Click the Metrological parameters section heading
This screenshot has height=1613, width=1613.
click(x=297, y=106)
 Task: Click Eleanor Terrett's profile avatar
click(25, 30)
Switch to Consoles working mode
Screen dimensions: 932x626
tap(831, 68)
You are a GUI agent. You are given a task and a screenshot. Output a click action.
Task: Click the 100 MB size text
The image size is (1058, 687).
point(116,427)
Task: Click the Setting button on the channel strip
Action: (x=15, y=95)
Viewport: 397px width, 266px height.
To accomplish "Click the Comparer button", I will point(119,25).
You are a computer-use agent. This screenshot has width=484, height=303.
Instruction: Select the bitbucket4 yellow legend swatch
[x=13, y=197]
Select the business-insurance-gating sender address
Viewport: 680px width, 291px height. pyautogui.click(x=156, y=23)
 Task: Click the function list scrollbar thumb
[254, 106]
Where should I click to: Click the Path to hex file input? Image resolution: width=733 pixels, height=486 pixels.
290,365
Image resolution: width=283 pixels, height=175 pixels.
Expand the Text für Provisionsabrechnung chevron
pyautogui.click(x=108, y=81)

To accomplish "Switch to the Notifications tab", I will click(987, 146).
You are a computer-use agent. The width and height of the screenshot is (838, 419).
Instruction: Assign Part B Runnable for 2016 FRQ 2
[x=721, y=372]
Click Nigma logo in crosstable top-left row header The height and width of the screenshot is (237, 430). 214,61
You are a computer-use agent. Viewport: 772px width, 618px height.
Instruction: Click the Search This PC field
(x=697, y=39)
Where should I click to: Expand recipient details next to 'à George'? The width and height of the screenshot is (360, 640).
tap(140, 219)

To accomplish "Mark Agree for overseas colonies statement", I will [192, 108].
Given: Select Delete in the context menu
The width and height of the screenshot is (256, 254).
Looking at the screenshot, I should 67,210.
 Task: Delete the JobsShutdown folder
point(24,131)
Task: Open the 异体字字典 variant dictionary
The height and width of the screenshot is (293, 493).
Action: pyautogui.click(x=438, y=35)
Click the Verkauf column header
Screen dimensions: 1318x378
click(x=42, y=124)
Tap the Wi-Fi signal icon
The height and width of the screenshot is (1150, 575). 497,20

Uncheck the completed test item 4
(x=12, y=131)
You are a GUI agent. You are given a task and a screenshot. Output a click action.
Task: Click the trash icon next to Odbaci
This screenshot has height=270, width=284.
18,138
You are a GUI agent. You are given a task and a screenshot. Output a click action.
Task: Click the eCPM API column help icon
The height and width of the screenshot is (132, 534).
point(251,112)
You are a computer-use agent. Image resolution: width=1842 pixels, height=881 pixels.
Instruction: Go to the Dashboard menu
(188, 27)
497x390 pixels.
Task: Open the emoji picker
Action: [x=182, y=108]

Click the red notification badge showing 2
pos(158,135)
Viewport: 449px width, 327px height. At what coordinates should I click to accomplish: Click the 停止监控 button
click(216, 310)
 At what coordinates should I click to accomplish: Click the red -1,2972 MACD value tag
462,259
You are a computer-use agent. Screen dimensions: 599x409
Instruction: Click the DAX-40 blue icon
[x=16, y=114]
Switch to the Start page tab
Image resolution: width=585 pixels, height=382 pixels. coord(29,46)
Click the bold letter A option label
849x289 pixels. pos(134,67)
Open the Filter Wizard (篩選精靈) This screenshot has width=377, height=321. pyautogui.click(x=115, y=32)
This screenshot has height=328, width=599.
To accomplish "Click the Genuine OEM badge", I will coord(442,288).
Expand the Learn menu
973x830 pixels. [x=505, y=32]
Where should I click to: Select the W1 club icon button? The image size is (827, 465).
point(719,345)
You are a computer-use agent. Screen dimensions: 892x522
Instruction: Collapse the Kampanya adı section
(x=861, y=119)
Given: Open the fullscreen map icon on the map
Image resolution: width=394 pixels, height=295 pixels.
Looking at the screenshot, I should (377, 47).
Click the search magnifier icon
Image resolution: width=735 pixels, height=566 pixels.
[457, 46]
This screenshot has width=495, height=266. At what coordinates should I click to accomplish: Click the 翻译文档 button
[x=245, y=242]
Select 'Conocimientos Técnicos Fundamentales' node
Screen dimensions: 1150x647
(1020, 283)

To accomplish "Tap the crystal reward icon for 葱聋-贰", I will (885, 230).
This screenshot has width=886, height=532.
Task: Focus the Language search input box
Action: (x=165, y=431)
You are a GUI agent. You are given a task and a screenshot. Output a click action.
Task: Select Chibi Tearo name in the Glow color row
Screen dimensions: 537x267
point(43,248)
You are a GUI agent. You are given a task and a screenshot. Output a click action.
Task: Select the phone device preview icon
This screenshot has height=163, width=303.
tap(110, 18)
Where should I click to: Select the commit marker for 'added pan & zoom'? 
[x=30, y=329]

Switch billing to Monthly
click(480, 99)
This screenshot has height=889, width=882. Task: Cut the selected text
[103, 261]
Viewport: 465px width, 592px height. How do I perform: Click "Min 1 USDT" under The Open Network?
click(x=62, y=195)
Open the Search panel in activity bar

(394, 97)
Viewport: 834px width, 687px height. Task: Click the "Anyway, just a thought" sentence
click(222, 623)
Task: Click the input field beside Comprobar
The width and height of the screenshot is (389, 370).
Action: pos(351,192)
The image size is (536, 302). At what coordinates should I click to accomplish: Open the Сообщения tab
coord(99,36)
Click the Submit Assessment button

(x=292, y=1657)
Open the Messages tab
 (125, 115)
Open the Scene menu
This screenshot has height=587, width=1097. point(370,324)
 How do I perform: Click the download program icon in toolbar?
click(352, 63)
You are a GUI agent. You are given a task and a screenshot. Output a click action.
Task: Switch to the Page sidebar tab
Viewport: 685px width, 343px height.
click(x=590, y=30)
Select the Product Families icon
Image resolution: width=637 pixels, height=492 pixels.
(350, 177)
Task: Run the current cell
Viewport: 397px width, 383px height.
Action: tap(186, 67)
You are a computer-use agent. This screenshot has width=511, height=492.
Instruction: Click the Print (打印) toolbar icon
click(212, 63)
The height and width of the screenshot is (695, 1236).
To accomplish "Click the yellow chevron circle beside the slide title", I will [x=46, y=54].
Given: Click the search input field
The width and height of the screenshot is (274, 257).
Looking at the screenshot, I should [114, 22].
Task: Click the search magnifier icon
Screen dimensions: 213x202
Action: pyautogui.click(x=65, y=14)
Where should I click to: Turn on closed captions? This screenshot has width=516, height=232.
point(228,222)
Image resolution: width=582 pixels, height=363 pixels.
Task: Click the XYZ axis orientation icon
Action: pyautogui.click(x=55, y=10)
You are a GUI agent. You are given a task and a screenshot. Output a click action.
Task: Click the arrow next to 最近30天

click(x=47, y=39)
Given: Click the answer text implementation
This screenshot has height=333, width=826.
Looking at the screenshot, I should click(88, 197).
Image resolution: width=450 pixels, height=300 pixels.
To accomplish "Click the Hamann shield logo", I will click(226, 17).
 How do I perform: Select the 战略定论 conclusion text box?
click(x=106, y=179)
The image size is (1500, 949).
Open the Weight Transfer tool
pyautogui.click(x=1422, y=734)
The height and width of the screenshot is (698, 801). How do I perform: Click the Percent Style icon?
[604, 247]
*-*-*
● Exercise aim
The answer must be a single number: how many lines in the data above contain the string "beside".

● Output for this task
2